12.0.26 13/August/2021
- FASTA improvements: compression improvement for amino acid
FASTAs; support --downsample ; support .fas and .frn filename
extensions
12.0.25 9/August/2021
- DVCF: added tag renaming ; RengAlg attribute of ##INFO and
##FORMAT now enclosed in quotes.
- VCF: better compression for INFO/CLNDN, INFO/CLNHGVS,
INFO/RS, INFO/ALLELEID
- When loading implicit reference files with a relative path,
first try path relative to current directory, and then
relative to file's directory.
12.0.14 29/July/2021
- FASTQ: support files where the 3rd line is a copy of the 1st
line, except with '+' prefix instead of '@'
- DVCF: a. lift-over of complex indels ; b. consistent sorting
of lines that have the same CHROM/POS c. alt chrom names also
if VCF has no contigs in header
- snips with len > 512K (technical improvement)
12.0.13
- Option change: --grep for fastq now tests the entire read,
not just the description
- Option change: --interleaved now has an optional paramter
--interleave=either or --interleave=both (default: both)
describing how to handle in case of subsetting with eg --grep
12.0.12 24/July/2021
- Better support for compressing gff3 files
12.0.10 + 12.0.11 22/July/2021
- bug fixes
12.0.7 + 12.0.8 16/July/2021
- license and copyright update
12.0.6 15/July/2021
- new option: --tar to archive with genozip. See:
https://genozip.com/archiving.html
- new option: --files-from/-T - An alternative to providing
input file names on the command line
- bug fixes
12.0.5 9/July/2021
- Compressing low-coverage SAM/BAM files without a reference:
better compression ratio, better decompression performance
12.0.4 8/July/2021
- safer implementation of --replace
- updated non-commercial license
- bug fixes
12.0.3 6/July/2021
- new option: --licfile. See genozip.com/using-on-hpc.html
12.0.2 2/July/2021
a. Dual-coordinate VCF files: genozip --chain to create a
dual-coordinates file ; genocat --luft ("lifted") to see
https://genozip.com/dvcf.html
b. Filtering by taxonomy using kraken2 files - support for
compressing kraken output files --kraken, --taxid, see:
https://genozip.com/kraken.html.
c. Many other improvements:
- Support genocat --sort for VCF files ; --sort implied for
dual-coordinates VCF files. Disabled by --unsorted.

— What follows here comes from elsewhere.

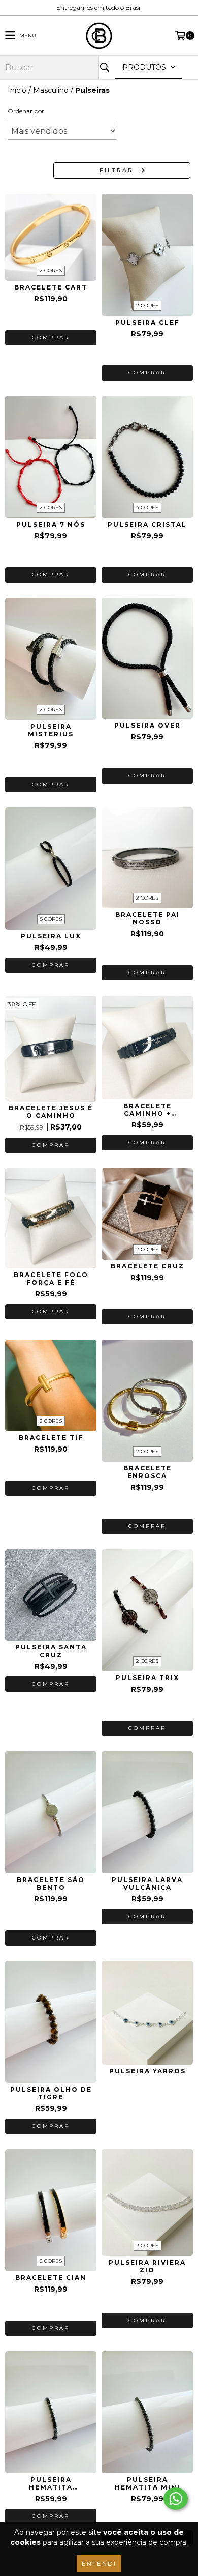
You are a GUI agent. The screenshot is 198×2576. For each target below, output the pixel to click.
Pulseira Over (147, 725)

- Fixed bug with subsetting samples in VCF (genocat --sample).
The fix will work on files compressed with 11.0.9 onwards.
- Now, genounzip always unbinds files, and genocat always
concatenates
d. New options:
- new option: genocat --component <component-number> - to view
a single component of a bound file (including one of the fastq
files in a paired file)
- new option: genocat --lines [start]-[last] - show a subset
of lines of the file.
- new option: genocat --head [num_lines] - show lines from the
start of the file.
- new option: genocat --tail [num_lines] - show lines from the
end of the file.
- new option: genocat --count - displays the number of lines
(or reads in the case of FASTQ), that
survived any filters applied (--regions, --grep, --taxid,
--FLAGS, --MAPQ, --bases, --component, --one-vb etc)
- new option: --show-filename - Show the file name for each
file
- new option: genocat --FLAG - filters a SAM or BAM file by
the value of the FLAG field
- new option: genocat --MAPQ - filters a SAM or BAM file by
the value of the MAPQ field
- new option: genocat --bases - filters a SAM/BAM/FASTQ for
SEQ base values
- new option: --echo displays the command line and a timestamp
upon completion ofq execution (successful or failed)
- new option: genocat --regions-file - reading regions from as
an alternative to --regions
- new option: genocat --show-chain - for chain files - show
chain file alignments
- new option: genocat --show-chain-contigs - for chain files -
show contig list
- new option: genocat --with-chr - for chain files - changes
eg 22->chr22 and MT->chrM for all qNames
- discontinued support for GTShark codec - use genozip v11 to
decompress old VCF files compressed with --gtshark
- VCF: better compression of FORMAT/F2R1, INFO/MLEAC, INFO/AA,
FORMAT/MB, FORMAT/SB, FORMAT/ADALL, FORMAT/ADF, FORMAT/ADR,
FORMAT/AF, FORMAT/SAC
e. Option changes:
- genozip - resturctured optimization options for VCF:
--optimize-phred, --GL-to-PL, --GP-to-PP
- genounzip now always unbinds files, and the --unbind is
canceled. the --prefix can now used to set a prefix.
- genocat --fastq will NOT add /1 or /2 to R1 and R2 reads in
the case that --FLAG is specified as well
- genocat --grep now works with most data types, --grep-w
restrict to whole words
- genocat --samples now also accepts a number - "--samples 5"
shows the first 5 samples
- genocat --validate=valid displays filenames that are valid
genozip files. No change when used without "=valid".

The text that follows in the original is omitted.